Brian Wilson – Tommy John

Its true.

Our beloved bearded wonder will not be closing this year. But long before the wonderful run in 2010 and the beard that became a San Francisco sensation, Brian Wilson’s elbow underwent significant stress to the point of a ligament rupture and the long rehabilitation of Tommy John Surgery.

I thought this would be an appropriate time to give ya’ll a run down of Tommy John surgery, what some of the main reasons for it are, why Brian Wilson may be looking at his second, and what that means for him trying to come back an All-Star closer.

First off a little about what Tommy John surgery is, and why it is used so much in baseball.  The Ulnar Collateral ligament (or medial collateral ligament) is made up of three different bundles of fibers that runs along the inner aspect of the elbow. The job of the the UCL is to provide stability at the elbow, especially when the shoulder is externally rotated like the cocking and acceleration  phases in pitching (below )

Because the UCL’s job is to protect the elbow during the throwing motion, overtime the UCL can weaken and eventually rupture, causing instability at the elbow and an inability to throw. Poor throwing mechanics and weakness in the muscles of the shoulder, trunk and even lower body, have been found to relate to a pitchers likelihood of injury at the elbow.  The number 1 factor in UCL tear is bad mechanics, and the number 2 is overuse. You put them together and you are an injury waiting to happen.

The details of poor mechanics are for another blog, but one thing that stands out and is something you can look for when watching for mechanical flaws is where the elbow and shoulder are when the lead foot makes contact. You want the arm up and in what we would call external roation, meaning it is just about ready to come forward and release the ball. When you see the arm below the shoulder it means the shoulder and elbow are behind the trunk and legs and puts a tremendous amount of stress on the shoulder and elbow. Looking at Strausburg (tore UCL in first season in the majors) and Cain ( hasn’t missed a start in his 7 years in majors) you can see a difference.

Tommy John surgery is used for a player that has significantly torn or even ruptured their UCL. The repair involves using an unimportant ligament from the  opposite forearm, threading it through the ulna and humerus of the dominant arm, and allowing the new ligament to scar down and add stability to the elbow. Many times the player may have increased velocity following the surgery secondary to the ability of the new ligament to withstand more force than the original.
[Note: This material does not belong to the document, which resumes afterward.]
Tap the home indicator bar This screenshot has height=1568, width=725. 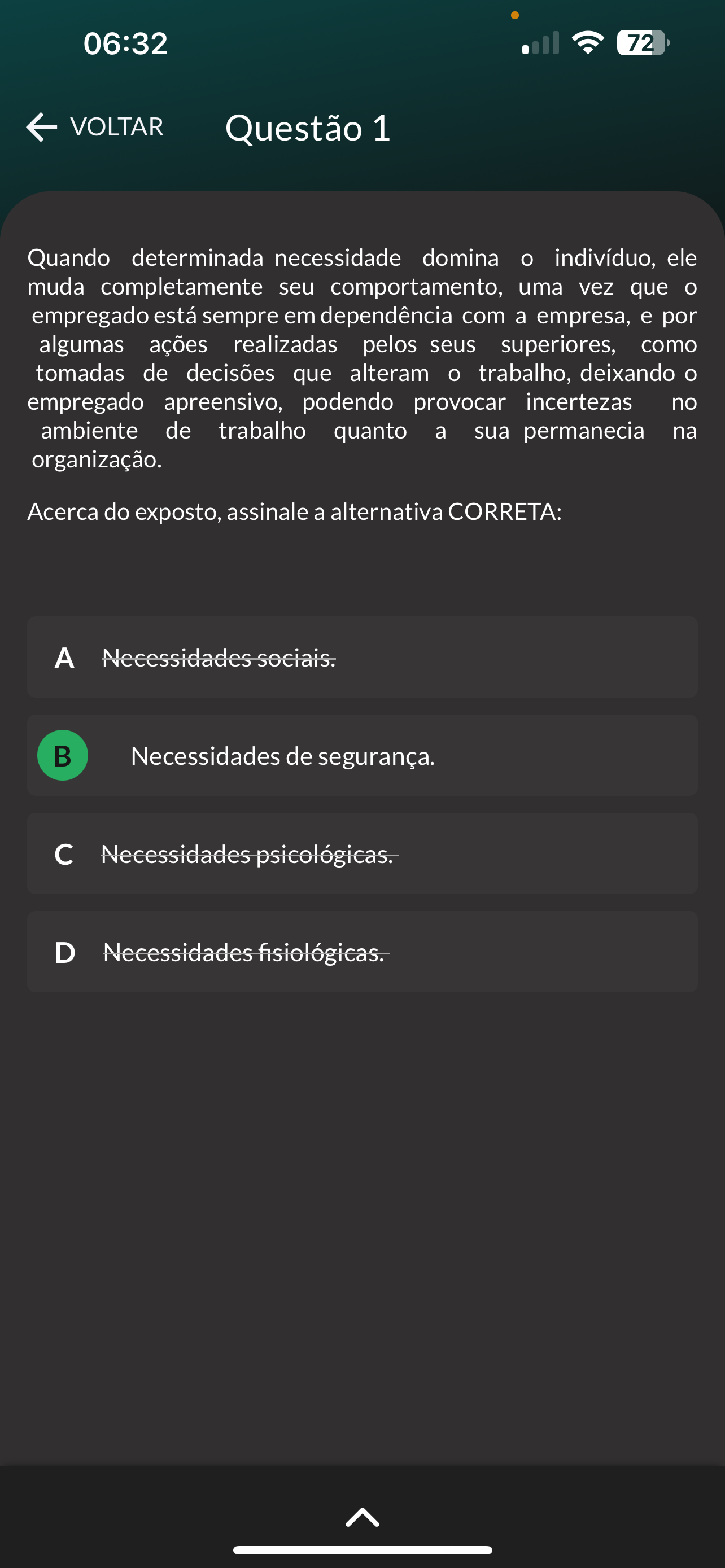(x=362, y=1550)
I learned personally in my time interning with the padres that many players view tommy john surgery as a positive, thinking that they will have the surgery and a year later will be throwing 3-5 mph harder.

Not necessarily the case.

AT BEST a player will throw off the mound for the first time a year after having TOmmy John, however it can be up to 18 months, and only 80% of pitchers that have the surgery make it back the level they were throwing at before. However over time that graft can deteriorate, and without changing the mechanics, one can find themselves right back where they started.

Brian Wilson was pitching on borrowed time. And if you look at how his release point has changed in the last three years, you can see this damage to his elbow started a while back.  The graph below represents his horizontal release point and you can see the release point continued to decrease dramatically and that puts tremendous stress on the elbow.

Now lucky for Wilson he stopped pitching before it ruptured and it sounds the the MRI is showing only grade II sprain. In a pitcher that hadn’t had the surgery yet Tommy John might be appropriate, however Brian Wilson may opt out of it and try and rehab it without surgery secondary to the much poorer outcomes of a second surgery.

Of course, all of baseball hopes he comes back.

Moral of the story though?

If it breaks and you fix it, make sure you address WHY it broke to begin with.